Nur kurz, Februar 3, 2007, 22:14
Posted by Lila in Kibbutz, Kinder, Katzen.6 comments
weil wir gleich auf den Friedhof zur Jahrzeit von Y.s Großmutter gehen - trotz Regen.
Später: natürlich ist aus dem Eintrag nichts geworden, wir waren auf dem Friedhof - die ganze riesige Familie zusammen, mit Regenschirmen und ohne. Der Friedhof liegt im Wadi unter unserem Haus - wenn man sich das Headerbild anguckt, in Richtung links. da liegt ein Wäldchen und darin der Friedhof. Er ist sehr schön, verwunschen und einer meiner Lieblingsorte im Kibbuz. Manchmal, ganz selten, wenn ich ganz allein sein will, dann gehe ich dort hin und setze mich still auf eine Bank. Das ist dann auch anstelle der Gräber in weiter Entfernung, die ich nicht besuchen kann.

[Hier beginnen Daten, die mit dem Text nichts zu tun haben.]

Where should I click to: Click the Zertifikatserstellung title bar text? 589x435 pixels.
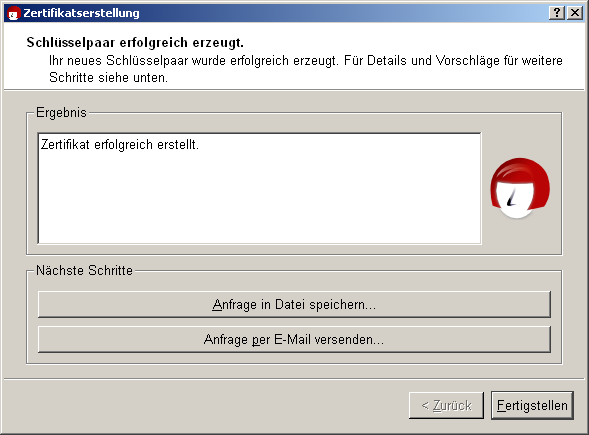point(81,13)
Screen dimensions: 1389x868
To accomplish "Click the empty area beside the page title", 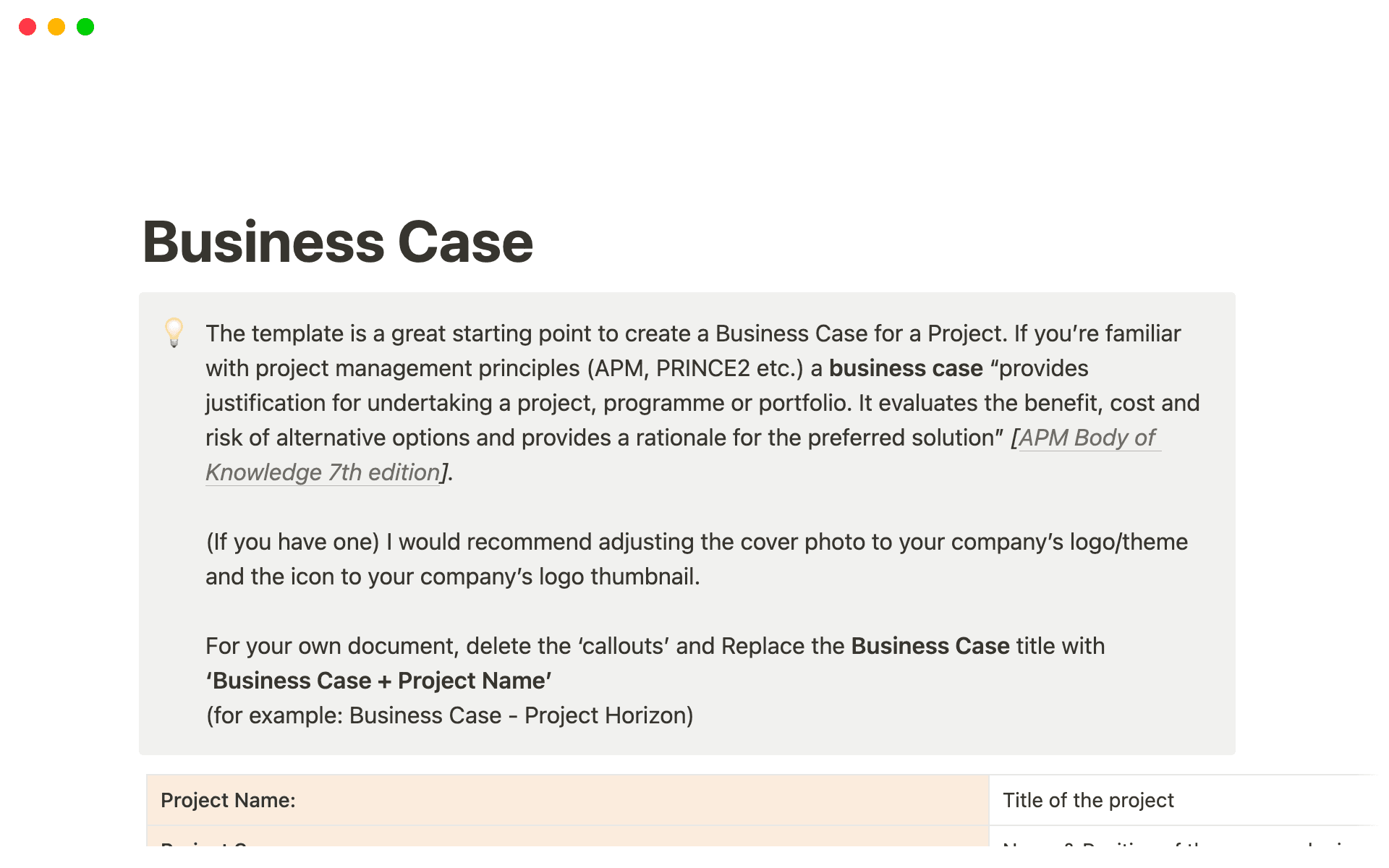I will tap(868, 242).
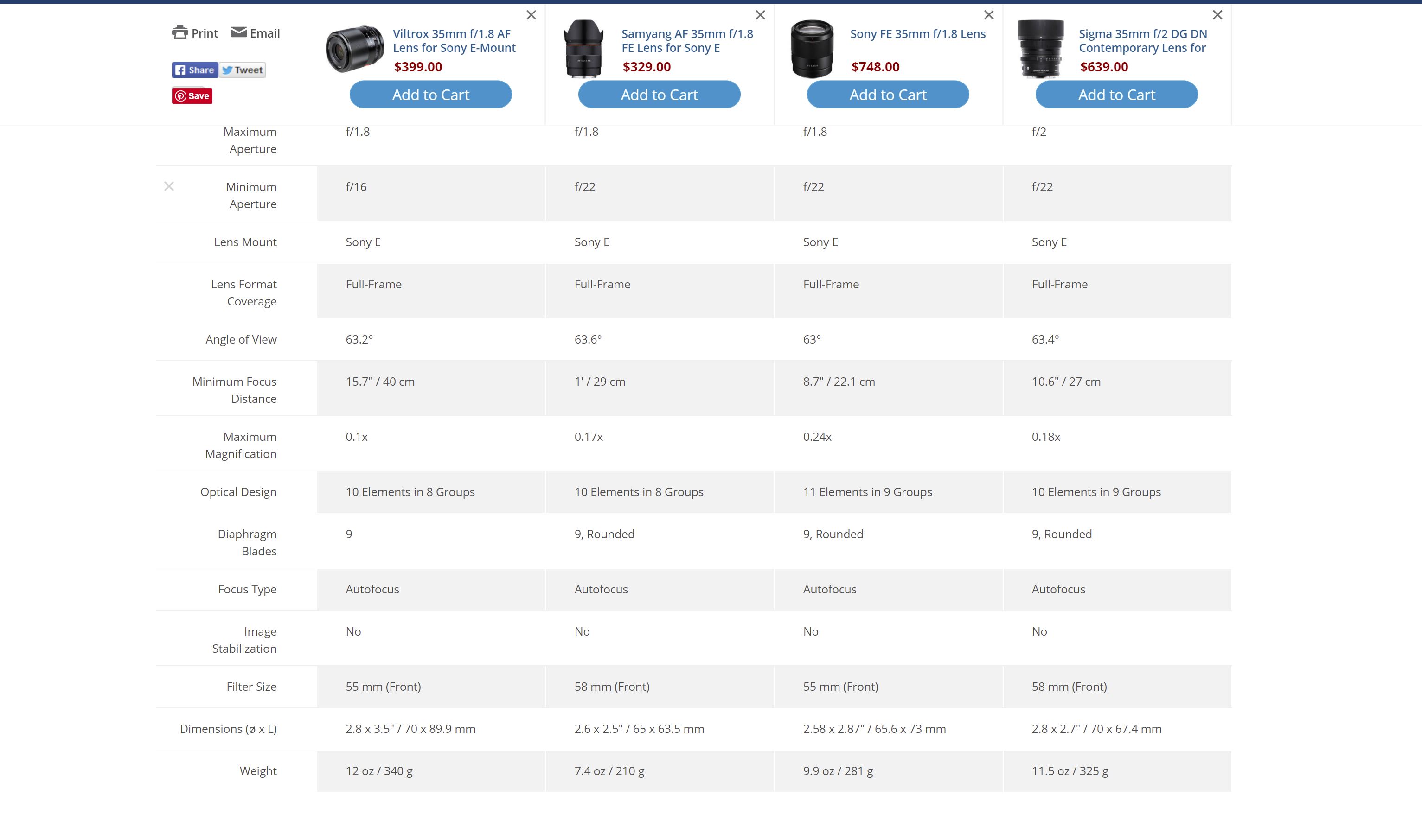
Task: Open Samyang AF 35mm f/1.8 product link
Action: click(x=687, y=41)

Danach haben wir den Geburtstag meiner kleinen Nichte gefeiert. Y. hatte die Geschenke für sie besorgt, er ist genial begabter Geschenkefinder, und für den kleinen Bruder hat er ein kleines, weiches Löwenjunges als “Stuhlgeburtstag” besorgt (so hießen in meines Vaters Familie die Bescherungen für die Geschwister des Geburtstagskindes, denen eben nicht auf dem Tisch, sondern auf Stühlen Geschenke beschert wurden…). Der kleine Löwe war der große Erfolg, der Kleine ließ sein “tulli” nicht mehr los und war still beglückt.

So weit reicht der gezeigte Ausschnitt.